Prise d'otages en Australie: opération terminée, au moins trois morts

Au moins trois personnes ont été tuées lors de l'opération policière qui a mis fin, tôt mardi, à une prise d'otages dans un café de Sydney, en Australie.
Man Haron Monis.
Le preneur d'otages compte parmi les victimes, a indiqué la police australienne. Les autres morts sont un homme de 34 ans et une femme de 38 ans.
Au moins une personne a été blessée, puisqu'un hôpital de Sydney rapporte qu'une otage a été atteinte d'une balle à la jambe.
De multiples explosions avaient retenti avant l'assaut policier contre le café Lindt, et cinq ou six autres otages s'étaient enfuis. Une femme en pleurs a eu besoin de l'aide des policiers pour sortir et deux autres personnes ont été évacuées sur des civières.
Une civière transportait ce qui semblait être un homme sous un drap ensanglanté. Une femme aux pieds couverts de sang se trouvait sur l'autre civière.
Cinq otages avaient pu se sauver plus tôt pendant la journée.
Le preneur d'otages serait un soi-disant leader religieux musulman qui fait l'objet de plusieurs accusations d'agression sexuelle et de complicité de meurtre.

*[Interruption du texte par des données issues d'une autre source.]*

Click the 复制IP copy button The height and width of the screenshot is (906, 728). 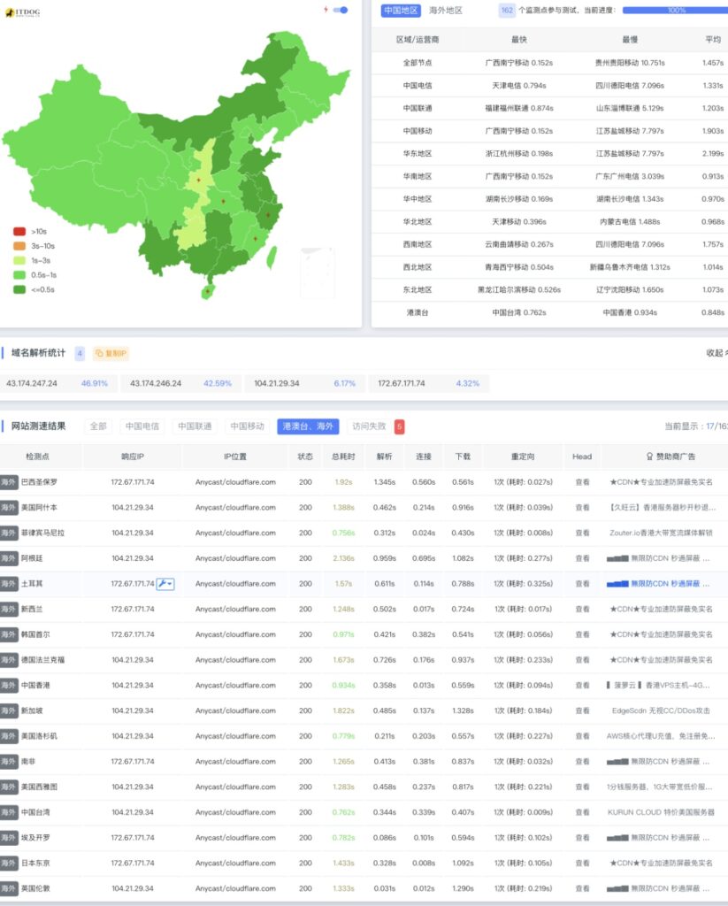click(111, 353)
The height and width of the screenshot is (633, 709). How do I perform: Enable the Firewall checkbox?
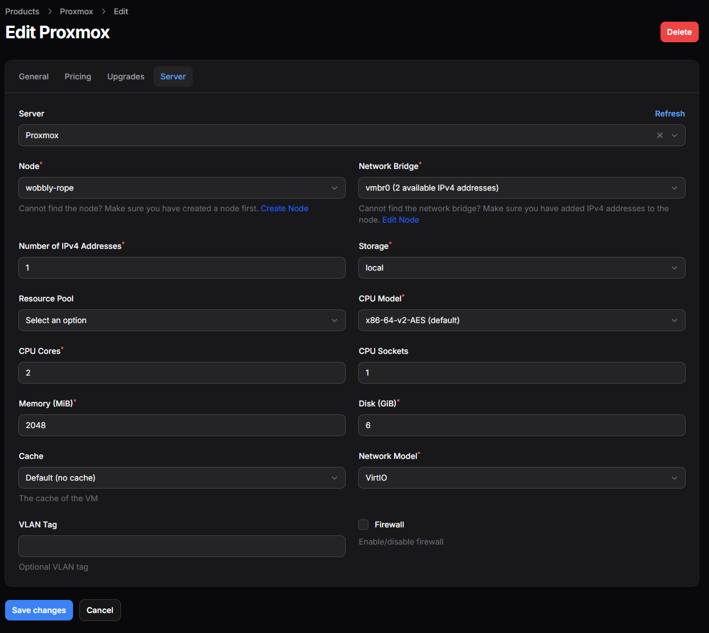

Des médias locaux affirment qu'il s'agit de Man Haron Monis, un homme de 50 ans d'origine iranienne. Son identité n'a pas été confirmée officiellement par la police, mais un responsable a admis qu'il ne «serait pas erroné» de dire que Monis est le suspect.
Monis était connu
Monis est dans la mire des dirigeants depuis longtemps. Il a écopé l'an dernier de 300 heures de travaux communautaires pour avoir envoyé des lettres insultantes aux familles de soldats morts en Afghanistan. Il a ensuite été accusé de complicité en lien avec la mort de son ancienne épouse. Plus tôt cette année, il a été accusé d'une agression sexuelle commise en 2002.
Monis était actuellement en liberté sous caution.
«C'est un individu détraqué. Ce n'est pas un acte de terrorisme planifié. C'est un individu endommagé qui a posé un geste scandaleux, a dit l'ancien avocat de Monis, Manny Conditsis, à l'Australian Broadcasting Corporation. Son idéologie est tellement puissante qu'elle bloque son objectivité et son bon sens.»
L'otage blessée, une femme d'une quarantaine d'années, se trouvait dans un état sérieux mais stable à l'hôpital Royal North Shore, a dit la porte-parole Jenny Dennis. Elle a été admise peu de temps après l'assaut policier.
La crise a éclaté vers 9 h 45 lundi matin à Martin Place, une place publique au coeur du district financier et commercial de la ville qui est bondée de gens à cette période de l'année.
«C'est un incident très troublant, a dit le premier ministre australien Tony Abbott. Il est profondément choquant que des innocents soient retenus en otage par un homme armé qui prétend avoir des motivations politiques.»
Plusieurs groupes australiens musulmans ont publié un communiqué conjoint dans lequel ils condamnent cette attaque. Ils ont ajouté que l'inscription sur le drapeau témoigne «d'une foi qui a été détournée par des individus malavisés».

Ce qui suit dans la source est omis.